1) where and what kind of cable did you buy?
2) did you buy an DVI - HDMI cable, or DVI - HDMI converter + cable
3) 720P is native 1280 x 720 should be at 60Hz. but depending on the TV it shall/shall-not support 1360 x768

your sig says you have a 9800gtx but yet you are looking at ATi CC, Please clarify on what card you are using for this setup.


----------



## h33b

Quote:


Originally Posted by *this n00b again* 
1) where and what kind of cable did you buy?
2) did you buy an DVI - HDMI cable, or DVI - HDMI converter + cable
3) 720P is native 1280 x 720 should be at 60Hz. but depending on the TV it shall/shall-not support 1360 x768

your sig says you have a 9800gtx but yet you are looking at ATi CC, Please clarify on what card you are using for this setup.

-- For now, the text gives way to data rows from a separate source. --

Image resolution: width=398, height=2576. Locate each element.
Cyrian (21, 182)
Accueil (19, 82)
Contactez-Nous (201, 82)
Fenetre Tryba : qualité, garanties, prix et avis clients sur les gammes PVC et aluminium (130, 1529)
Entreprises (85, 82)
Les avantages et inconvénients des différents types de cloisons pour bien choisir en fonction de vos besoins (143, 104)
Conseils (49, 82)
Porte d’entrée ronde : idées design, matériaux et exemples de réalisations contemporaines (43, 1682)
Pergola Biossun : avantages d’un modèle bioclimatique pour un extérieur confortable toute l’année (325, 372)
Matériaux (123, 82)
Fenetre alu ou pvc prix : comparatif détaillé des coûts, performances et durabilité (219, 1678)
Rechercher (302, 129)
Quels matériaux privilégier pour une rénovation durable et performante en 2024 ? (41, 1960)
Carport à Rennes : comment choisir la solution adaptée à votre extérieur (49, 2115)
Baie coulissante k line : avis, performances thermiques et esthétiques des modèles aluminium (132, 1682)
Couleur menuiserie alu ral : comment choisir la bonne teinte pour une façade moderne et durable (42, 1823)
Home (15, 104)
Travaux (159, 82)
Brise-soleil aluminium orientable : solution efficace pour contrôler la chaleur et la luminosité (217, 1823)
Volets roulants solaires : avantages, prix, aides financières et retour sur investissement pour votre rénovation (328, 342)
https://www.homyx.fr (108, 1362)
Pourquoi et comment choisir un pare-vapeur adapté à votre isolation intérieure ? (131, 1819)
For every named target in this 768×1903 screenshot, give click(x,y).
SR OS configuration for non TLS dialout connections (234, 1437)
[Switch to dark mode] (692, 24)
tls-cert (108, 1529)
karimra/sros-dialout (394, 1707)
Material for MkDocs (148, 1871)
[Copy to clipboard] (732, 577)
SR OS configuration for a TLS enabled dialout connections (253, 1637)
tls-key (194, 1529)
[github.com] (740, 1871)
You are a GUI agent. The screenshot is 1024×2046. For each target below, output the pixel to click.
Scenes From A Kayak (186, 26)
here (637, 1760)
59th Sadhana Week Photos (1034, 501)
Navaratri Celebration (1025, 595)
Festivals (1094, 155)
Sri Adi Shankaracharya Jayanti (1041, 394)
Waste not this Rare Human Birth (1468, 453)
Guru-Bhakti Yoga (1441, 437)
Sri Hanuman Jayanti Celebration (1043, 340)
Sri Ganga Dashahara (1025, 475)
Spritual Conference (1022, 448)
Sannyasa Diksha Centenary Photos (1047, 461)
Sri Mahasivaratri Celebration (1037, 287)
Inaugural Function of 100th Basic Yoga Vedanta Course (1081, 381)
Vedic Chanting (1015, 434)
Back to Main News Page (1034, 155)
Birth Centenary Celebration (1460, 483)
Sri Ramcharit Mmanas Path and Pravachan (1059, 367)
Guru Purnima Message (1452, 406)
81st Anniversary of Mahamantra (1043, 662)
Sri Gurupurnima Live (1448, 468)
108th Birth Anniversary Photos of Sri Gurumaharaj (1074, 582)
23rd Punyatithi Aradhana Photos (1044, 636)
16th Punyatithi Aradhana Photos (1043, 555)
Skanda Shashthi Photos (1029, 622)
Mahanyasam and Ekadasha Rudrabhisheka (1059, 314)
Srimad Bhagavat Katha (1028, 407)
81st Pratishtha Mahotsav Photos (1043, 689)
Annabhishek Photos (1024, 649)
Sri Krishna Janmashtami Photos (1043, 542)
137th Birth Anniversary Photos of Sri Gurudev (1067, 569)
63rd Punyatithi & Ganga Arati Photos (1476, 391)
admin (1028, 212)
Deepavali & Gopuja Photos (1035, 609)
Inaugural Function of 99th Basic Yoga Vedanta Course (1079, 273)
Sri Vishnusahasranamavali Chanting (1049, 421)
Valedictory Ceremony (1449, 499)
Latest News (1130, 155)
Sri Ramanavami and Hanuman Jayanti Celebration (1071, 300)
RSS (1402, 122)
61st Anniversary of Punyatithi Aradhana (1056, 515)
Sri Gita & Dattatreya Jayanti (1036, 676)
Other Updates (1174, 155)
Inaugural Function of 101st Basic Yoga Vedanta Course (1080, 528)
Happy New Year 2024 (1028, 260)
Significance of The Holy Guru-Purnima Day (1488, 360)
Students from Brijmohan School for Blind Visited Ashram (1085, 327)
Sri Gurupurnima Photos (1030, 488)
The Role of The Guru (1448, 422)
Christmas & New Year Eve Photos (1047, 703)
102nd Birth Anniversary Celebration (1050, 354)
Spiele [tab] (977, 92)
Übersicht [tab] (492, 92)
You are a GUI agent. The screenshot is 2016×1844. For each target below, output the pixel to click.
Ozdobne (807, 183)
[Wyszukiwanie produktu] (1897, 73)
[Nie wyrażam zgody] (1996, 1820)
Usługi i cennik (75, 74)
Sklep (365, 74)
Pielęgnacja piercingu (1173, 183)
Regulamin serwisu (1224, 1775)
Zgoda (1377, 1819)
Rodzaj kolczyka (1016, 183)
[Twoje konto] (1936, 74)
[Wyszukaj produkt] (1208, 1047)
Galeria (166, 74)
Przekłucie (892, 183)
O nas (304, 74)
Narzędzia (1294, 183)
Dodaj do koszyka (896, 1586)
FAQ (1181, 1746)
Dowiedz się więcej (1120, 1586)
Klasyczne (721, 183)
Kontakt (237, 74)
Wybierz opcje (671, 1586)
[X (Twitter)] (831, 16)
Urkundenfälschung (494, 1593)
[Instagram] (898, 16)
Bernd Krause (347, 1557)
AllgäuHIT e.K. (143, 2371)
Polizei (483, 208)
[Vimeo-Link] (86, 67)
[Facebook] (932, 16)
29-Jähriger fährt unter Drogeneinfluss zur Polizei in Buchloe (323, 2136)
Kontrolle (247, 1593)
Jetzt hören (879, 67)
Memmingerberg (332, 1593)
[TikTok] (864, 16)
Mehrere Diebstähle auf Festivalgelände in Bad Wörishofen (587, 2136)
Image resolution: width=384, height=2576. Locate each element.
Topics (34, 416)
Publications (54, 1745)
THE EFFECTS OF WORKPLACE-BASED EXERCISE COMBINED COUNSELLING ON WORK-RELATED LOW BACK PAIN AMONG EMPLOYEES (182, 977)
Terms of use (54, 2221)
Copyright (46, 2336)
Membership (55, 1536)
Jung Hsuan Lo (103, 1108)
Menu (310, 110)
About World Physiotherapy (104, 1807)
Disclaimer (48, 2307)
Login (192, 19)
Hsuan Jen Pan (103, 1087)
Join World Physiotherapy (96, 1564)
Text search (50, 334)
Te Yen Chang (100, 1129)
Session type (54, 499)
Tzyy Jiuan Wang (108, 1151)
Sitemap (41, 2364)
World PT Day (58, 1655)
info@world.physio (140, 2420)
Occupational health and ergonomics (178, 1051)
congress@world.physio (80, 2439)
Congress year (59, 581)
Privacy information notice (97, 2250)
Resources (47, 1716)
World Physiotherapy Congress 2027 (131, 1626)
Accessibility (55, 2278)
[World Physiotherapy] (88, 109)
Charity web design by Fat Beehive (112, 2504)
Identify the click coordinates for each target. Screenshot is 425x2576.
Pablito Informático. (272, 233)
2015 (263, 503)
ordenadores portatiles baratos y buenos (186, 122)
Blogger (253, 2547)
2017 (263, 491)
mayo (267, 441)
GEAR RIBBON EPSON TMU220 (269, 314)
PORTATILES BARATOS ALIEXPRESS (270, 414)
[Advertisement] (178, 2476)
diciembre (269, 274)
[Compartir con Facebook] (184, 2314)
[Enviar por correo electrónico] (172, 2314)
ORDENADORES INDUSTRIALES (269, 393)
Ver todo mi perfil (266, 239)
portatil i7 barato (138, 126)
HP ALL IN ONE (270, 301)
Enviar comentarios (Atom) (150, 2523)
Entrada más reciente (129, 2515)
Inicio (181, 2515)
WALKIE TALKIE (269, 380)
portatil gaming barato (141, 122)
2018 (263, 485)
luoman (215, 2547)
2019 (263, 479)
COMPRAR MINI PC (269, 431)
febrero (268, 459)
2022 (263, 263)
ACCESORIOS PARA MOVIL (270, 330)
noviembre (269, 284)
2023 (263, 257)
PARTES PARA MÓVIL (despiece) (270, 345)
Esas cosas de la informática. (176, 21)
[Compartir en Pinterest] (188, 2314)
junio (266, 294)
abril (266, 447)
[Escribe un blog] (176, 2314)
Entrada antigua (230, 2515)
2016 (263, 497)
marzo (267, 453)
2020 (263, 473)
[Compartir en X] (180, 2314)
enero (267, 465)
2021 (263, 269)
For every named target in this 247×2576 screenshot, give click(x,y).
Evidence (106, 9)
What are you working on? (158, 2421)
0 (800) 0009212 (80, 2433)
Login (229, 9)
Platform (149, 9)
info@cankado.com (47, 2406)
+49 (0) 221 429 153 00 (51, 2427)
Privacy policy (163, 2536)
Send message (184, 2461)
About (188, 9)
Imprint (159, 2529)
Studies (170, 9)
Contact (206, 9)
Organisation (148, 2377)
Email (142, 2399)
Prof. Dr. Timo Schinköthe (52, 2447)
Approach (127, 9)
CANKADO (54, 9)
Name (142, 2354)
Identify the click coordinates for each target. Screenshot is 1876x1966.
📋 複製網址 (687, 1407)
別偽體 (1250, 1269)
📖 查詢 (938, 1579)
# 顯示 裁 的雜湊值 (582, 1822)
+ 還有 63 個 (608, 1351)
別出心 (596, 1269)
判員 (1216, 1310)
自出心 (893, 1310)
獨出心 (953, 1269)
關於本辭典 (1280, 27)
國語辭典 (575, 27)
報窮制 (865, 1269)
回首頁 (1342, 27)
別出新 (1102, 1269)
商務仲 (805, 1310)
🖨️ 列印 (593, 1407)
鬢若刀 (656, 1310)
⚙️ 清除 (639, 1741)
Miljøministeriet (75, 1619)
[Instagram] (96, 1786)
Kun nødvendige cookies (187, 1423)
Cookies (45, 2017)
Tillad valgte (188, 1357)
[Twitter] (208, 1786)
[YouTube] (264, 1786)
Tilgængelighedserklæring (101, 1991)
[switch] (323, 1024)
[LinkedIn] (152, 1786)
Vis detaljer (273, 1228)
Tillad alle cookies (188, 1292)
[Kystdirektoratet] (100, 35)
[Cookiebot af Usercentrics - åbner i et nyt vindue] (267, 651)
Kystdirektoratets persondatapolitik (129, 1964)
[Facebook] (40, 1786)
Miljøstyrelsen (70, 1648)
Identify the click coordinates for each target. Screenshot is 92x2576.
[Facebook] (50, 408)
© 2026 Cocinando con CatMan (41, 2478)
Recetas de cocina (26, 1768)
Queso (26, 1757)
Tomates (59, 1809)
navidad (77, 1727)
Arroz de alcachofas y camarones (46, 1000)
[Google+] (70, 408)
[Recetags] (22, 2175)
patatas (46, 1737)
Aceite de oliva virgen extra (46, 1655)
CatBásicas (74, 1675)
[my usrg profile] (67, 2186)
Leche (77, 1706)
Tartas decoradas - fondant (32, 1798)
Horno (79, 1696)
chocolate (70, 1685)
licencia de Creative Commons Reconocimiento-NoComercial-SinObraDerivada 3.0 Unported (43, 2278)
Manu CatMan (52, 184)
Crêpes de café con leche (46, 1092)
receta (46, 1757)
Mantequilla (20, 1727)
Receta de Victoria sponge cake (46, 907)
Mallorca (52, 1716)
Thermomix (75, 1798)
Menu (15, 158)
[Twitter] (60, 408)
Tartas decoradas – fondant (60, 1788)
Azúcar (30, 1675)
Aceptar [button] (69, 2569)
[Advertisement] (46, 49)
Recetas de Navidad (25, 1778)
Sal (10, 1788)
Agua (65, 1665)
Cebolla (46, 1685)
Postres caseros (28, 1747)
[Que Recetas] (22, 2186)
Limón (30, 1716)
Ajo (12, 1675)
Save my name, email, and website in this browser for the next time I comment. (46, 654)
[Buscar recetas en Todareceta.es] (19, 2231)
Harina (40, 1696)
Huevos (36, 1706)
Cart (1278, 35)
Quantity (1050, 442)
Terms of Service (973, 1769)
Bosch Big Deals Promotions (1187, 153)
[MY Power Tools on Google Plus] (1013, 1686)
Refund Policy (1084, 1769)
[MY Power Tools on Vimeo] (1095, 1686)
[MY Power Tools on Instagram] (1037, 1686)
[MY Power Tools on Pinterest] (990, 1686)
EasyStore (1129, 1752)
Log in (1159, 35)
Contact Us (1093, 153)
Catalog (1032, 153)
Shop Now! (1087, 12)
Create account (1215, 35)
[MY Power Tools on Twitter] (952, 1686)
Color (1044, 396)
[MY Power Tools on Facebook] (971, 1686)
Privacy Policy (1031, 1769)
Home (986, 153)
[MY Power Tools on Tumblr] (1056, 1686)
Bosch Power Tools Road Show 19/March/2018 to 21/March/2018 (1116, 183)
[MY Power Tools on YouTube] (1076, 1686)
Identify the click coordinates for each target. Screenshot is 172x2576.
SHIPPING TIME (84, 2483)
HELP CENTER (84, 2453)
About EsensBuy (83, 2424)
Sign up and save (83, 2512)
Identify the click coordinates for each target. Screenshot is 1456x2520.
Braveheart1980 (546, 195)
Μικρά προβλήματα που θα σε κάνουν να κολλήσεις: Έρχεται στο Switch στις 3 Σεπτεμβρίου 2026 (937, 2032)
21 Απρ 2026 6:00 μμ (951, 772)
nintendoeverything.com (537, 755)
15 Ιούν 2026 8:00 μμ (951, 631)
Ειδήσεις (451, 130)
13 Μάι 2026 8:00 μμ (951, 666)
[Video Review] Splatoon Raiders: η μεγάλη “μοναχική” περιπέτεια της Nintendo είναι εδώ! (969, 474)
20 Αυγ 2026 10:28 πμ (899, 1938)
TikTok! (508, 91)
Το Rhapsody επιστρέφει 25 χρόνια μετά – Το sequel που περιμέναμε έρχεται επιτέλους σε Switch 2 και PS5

He mentioned using a 780g board, meaning it's an HTPC with an integrated ATI HD3200.


----------



## nicros

Exactly. The system is not the one in my sig, its a new HTPC. I suppose it is possible that the cables (both) are bad, but that seems odd. They are just cables that pass digital information, right?

I was trying to run at 1360x768 because that is the native resolution of this TV. Running any other resolution results in a blurry picture for the PC part, and bumping that up to 1920x1280 means I now have the pixels interpolating. At least this was my understanding.

I managed somehow to get it to look okay for the PC. Things look a bit odd and the colors are kinda screwy but movies and dvds really look great.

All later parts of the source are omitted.